Problem to solve:
Your reply should reproduce each record precisely as written.

Provided material:
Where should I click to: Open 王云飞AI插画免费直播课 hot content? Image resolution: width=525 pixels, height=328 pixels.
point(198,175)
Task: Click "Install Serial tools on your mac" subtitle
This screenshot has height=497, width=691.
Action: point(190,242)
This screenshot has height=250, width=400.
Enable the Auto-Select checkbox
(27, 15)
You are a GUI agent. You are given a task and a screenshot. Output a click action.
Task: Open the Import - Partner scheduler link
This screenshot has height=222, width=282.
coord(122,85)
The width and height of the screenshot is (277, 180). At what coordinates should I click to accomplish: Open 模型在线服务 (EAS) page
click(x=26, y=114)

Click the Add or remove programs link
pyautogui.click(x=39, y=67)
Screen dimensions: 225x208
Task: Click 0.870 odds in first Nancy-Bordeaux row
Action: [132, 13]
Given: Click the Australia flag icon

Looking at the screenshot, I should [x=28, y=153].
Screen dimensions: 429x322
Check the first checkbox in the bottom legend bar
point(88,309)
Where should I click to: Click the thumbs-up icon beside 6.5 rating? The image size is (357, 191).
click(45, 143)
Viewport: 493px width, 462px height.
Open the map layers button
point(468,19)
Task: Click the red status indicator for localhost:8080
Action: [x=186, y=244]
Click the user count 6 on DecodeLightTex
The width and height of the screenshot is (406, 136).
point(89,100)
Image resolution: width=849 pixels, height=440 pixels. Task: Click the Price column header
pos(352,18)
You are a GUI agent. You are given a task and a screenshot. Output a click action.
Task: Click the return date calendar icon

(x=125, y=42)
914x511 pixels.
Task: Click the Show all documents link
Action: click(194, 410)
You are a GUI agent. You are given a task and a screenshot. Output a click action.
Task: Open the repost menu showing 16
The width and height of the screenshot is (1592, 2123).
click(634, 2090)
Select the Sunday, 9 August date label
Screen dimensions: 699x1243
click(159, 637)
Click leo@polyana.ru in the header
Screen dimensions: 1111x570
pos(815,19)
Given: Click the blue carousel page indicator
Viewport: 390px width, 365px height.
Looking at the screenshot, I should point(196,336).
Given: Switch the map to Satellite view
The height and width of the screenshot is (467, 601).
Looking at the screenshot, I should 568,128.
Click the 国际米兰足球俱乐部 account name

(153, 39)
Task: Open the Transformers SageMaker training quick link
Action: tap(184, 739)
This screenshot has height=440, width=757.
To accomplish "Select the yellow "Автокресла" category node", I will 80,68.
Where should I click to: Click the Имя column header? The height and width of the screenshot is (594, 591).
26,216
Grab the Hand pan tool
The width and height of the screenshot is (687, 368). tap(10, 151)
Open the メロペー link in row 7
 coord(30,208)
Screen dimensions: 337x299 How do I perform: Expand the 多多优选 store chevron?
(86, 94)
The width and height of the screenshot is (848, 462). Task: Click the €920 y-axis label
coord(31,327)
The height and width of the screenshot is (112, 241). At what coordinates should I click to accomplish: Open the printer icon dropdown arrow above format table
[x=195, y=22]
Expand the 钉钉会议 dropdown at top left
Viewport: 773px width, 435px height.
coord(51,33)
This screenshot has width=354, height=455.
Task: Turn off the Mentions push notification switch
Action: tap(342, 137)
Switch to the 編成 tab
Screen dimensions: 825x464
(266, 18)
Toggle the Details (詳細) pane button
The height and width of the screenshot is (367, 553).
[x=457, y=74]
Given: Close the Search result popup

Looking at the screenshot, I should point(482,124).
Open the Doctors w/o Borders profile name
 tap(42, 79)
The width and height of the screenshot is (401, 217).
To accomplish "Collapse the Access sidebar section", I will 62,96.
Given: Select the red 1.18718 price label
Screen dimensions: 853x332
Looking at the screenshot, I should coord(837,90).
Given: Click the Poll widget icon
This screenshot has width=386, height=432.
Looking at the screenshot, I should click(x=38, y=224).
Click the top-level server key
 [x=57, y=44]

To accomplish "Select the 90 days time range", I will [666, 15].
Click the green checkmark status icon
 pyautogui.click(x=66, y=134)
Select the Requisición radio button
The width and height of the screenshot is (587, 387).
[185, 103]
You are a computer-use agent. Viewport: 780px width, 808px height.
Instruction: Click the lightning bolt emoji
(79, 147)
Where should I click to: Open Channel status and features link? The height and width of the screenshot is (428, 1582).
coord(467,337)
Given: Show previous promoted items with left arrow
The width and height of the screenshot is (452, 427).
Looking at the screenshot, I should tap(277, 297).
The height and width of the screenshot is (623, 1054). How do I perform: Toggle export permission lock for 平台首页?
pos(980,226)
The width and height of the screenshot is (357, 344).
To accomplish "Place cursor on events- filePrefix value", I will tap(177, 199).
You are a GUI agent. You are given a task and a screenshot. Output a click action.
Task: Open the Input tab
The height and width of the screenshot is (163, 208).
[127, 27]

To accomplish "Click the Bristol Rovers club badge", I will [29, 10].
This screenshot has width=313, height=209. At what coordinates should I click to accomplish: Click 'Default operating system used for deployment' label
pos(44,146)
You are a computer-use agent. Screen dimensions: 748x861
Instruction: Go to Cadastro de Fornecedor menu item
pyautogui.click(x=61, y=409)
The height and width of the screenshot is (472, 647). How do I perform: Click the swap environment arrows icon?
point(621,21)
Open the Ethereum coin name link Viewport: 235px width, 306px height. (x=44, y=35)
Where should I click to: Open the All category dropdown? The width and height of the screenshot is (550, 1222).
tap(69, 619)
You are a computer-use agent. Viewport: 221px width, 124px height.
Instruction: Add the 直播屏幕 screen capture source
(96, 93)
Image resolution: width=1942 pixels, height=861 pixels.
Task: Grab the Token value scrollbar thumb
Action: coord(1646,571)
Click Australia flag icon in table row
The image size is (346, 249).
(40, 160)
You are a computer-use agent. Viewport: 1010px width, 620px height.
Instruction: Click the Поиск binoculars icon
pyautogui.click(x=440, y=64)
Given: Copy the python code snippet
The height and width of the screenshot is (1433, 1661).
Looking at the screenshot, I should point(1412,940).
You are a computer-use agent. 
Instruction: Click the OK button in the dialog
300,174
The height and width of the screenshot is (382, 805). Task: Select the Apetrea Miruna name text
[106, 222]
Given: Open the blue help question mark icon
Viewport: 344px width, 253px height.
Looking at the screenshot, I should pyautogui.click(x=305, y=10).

Completed exercise:
Where should I click to: Open 王云飞AI插画免费直播课 hot content? Image resolution: width=525 pixels, height=328 pixels.
point(198,175)
Task: Click "Install Serial tools on your mac" subtitle
This screenshot has height=497, width=691.
Action: point(190,242)
This screenshot has height=250, width=400.
Enable the Auto-Select checkbox
(27, 15)
You are a GUI agent. You are given a task and a screenshot. Output a click action.
Task: Open the Import - Partner scheduler link
This screenshot has height=222, width=282.
coord(122,85)
The width and height of the screenshot is (277, 180). At what coordinates should I click to accomplish: Open 模型在线服务 (EAS) page
click(x=26, y=114)

Click the Add or remove programs link
pyautogui.click(x=39, y=67)
Screen dimensions: 225x208
Task: Click 0.870 odds in first Nancy-Bordeaux row
Action: [132, 13]
Given: Click the Australia flag icon

Looking at the screenshot, I should [x=28, y=153].
Screen dimensions: 429x322
Check the first checkbox in the bottom legend bar
point(88,309)
Where should I click to: Click the thumbs-up icon beside 6.5 rating? The image size is (357, 191).
click(45, 143)
Viewport: 493px width, 462px height.
Open the map layers button
point(468,19)
Task: Click the red status indicator for localhost:8080
Action: [x=186, y=244]
Click the user count 6 on DecodeLightTex
The width and height of the screenshot is (406, 136).
point(89,100)
Image resolution: width=849 pixels, height=440 pixels. Task: Click the Price column header
pos(352,18)
You are a GUI agent. You are given a task and a screenshot. Output a click action.
Task: Click the return date calendar icon

(x=125, y=42)
914x511 pixels.
Task: Click the Show all documents link
Action: click(194, 410)
You are a GUI agent. You are given a task and a screenshot. Output a click action.
Task: Open the repost menu showing 16
The width and height of the screenshot is (1592, 2123).
click(634, 2090)
Select the Sunday, 9 August date label
Screen dimensions: 699x1243
click(159, 637)
Click leo@polyana.ru in the header
Screen dimensions: 1111x570
pos(815,19)
Given: Click the blue carousel page indicator
Viewport: 390px width, 365px height.
Looking at the screenshot, I should point(196,336).
Given: Switch the map to Satellite view
The height and width of the screenshot is (467, 601).
Looking at the screenshot, I should 568,128.
Click the 国际米兰足球俱乐部 account name

(153, 39)
Task: Open the Transformers SageMaker training quick link
Action: tap(184, 739)
This screenshot has height=440, width=757.
To accomplish "Select the yellow "Автокресла" category node", I will 80,68.
Where should I click to: Click the Имя column header? The height and width of the screenshot is (594, 591).
26,216
Grab the Hand pan tool
The width and height of the screenshot is (687, 368). tap(10, 151)
Open the メロペー link in row 7
 coord(30,208)
Screen dimensions: 337x299 How do I perform: Expand the 多多优选 store chevron?
(86, 94)
The width and height of the screenshot is (848, 462). Task: Click the €920 y-axis label
coord(31,327)
The height and width of the screenshot is (112, 241). At what coordinates should I click to accomplish: Open the printer icon dropdown arrow above format table
[x=195, y=22]
Expand the 钉钉会议 dropdown at top left
Viewport: 773px width, 435px height.
coord(51,33)
This screenshot has width=354, height=455.
Task: Turn off the Mentions push notification switch
Action: tap(342, 137)
Switch to the 編成 tab
Screen dimensions: 825x464
(266, 18)
Toggle the Details (詳細) pane button
The height and width of the screenshot is (367, 553).
[x=457, y=74]
Given: Close the Search result popup

Looking at the screenshot, I should point(482,124).
Open the Doctors w/o Borders profile name
 tap(42, 79)
The width and height of the screenshot is (401, 217).
To accomplish "Collapse the Access sidebar section", I will 62,96.
Given: Select the red 1.18718 price label
Screen dimensions: 853x332
Looking at the screenshot, I should coord(837,90).
Given: Click the Poll widget icon
This screenshot has width=386, height=432.
Looking at the screenshot, I should click(x=38, y=224).
Click the top-level server key
 [x=57, y=44]

To accomplish "Select the 90 days time range", I will [666, 15].
Click the green checkmark status icon
 pyautogui.click(x=66, y=134)
Select the Requisición radio button
The width and height of the screenshot is (587, 387).
[185, 103]
You are a computer-use agent. Viewport: 780px width, 808px height.
Instruction: Click the lightning bolt emoji
(79, 147)
Where should I click to: Open Channel status and features link? The height and width of the screenshot is (428, 1582).
coord(467,337)
Given: Show previous promoted items with left arrow
The width and height of the screenshot is (452, 427).
Looking at the screenshot, I should tap(277, 297).
The height and width of the screenshot is (623, 1054). How do I perform: Toggle export permission lock for 平台首页?
pos(980,226)
The width and height of the screenshot is (357, 344).
To accomplish "Place cursor on events- filePrefix value", I will tap(177, 199).
You are a GUI agent. You are given a task and a screenshot. Output a click action.
Task: Open the Input tab
The height and width of the screenshot is (163, 208).
[127, 27]

To accomplish "Click the Bristol Rovers club badge", I will [29, 10].
This screenshot has width=313, height=209. At what coordinates should I click to accomplish: Click 'Default operating system used for deployment' label
pos(44,146)
You are a computer-use agent. Screen dimensions: 748x861
Instruction: Go to Cadastro de Fornecedor menu item
pyautogui.click(x=61, y=409)
The height and width of the screenshot is (472, 647). How do I perform: Click the swap environment arrows icon?
point(621,21)
Open the Ethereum coin name link Viewport: 235px width, 306px height. (x=44, y=35)
Where should I click to: Open the All category dropdown? The width and height of the screenshot is (550, 1222).
tap(69, 619)
You are a computer-use agent. Viewport: 221px width, 124px height.
Instruction: Add the 直播屏幕 screen capture source
(96, 93)
Image resolution: width=1942 pixels, height=861 pixels.
Task: Grab the Token value scrollbar thumb
Action: coord(1646,571)
Click Australia flag icon in table row
The image size is (346, 249).
(40, 160)
You are a computer-use agent. Viewport: 1010px width, 620px height.
Instruction: Click the Поиск binoculars icon
pyautogui.click(x=440, y=64)
Given: Copy the python code snippet
The height and width of the screenshot is (1433, 1661).
Looking at the screenshot, I should point(1412,940).
You are a computer-use agent. 
Instruction: Click the OK button in the dialog
300,174
The height and width of the screenshot is (382, 805). Task: Select the Apetrea Miruna name text
[106, 222]
Given: Open the blue help question mark icon
Viewport: 344px width, 253px height.
Looking at the screenshot, I should pyautogui.click(x=305, y=10).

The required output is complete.